Author: Daphne Sidor

September 14, 2016

Cathleen Schine’s They May Not Mean To, But They Do is a novel about reasonably pleasant people to whom nothing much happens except time, in all its ordinariness and brutality. That starts off as a weakness but, by the book’s end, turns into its core strength.

Given the Philip Larkin epigram that also lends the book its title (They fuck you up, your mum and dad. / They may not mean to, but they do), one might arrive expecting a somewhat darker look at family dynamics. In truth, nobody in this story of two octogenarians and their offspring—as devoted New Yorkers as they are casual Jews—is notably fucked up. In a moment of loneliness, it’s the matriarch, Joy, who invokes and inverts Larkin’s couplet, swapping in in “your son and daughter.”

But even Joy knows that her kids haven’t done anything so terrible.

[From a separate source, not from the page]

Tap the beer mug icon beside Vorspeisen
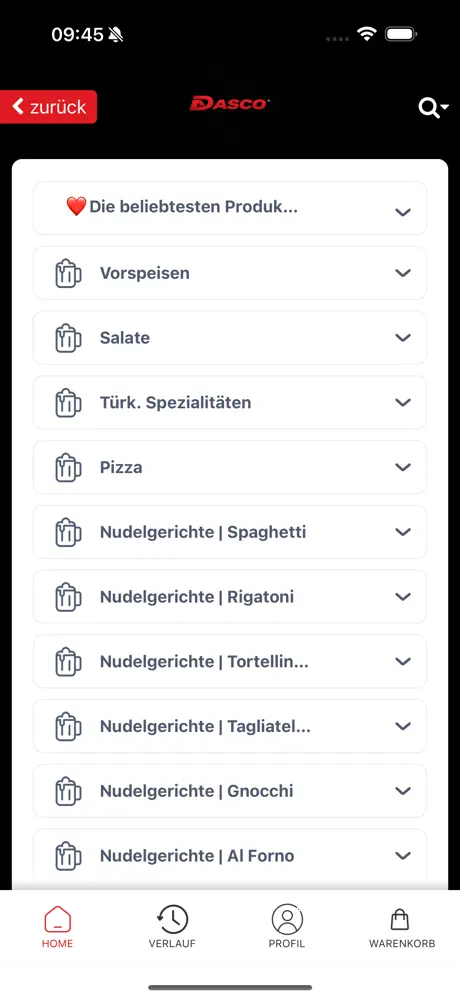The image size is (460, 999). click(68, 273)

It’s true that they’re both more and less involved in Joy’s life than she’d prefer as she copes with her husband’s dementia and then death: more prone to judge her increasing disorganization, less physically and emotionally present.

Daniel lives nearby with his wife and precocious kids and does about what can be expected given that he’s a son, not a daughter. By comparison, Molly is the wayward child, having mystified her mother by leaving a perfectly good husband and marrying a woman in California.

Joy’s genial puzzlement in this area lends the book some of its funniest moments, likely to resonate with any woman equipped with both a wife and and elderly relatives. Joy refers to the couple as “The Two Girls,” and, for a holiday present, gives them “an opal and silver ring she’d found that Molly had liked as a child, she told them they could share it, there had to be some advantage to having your daughter marry a woman.”

At first it seems that Molly will be our primary guide through the book’s tour of old age and the way younger generations bob uneasily in its wake. But she never comes fully into focus: she’s a well-meaning and dutiful daughter, a bit of a meddler with a compulsion to tidy up messy surfaces and situations. What we see of her interior life is devoted mostly to her family—understandable, given that her senile father’s pastimes have started to include pantsless strolls through Manhattan. Still, as a dramatic center, she’s a little dull.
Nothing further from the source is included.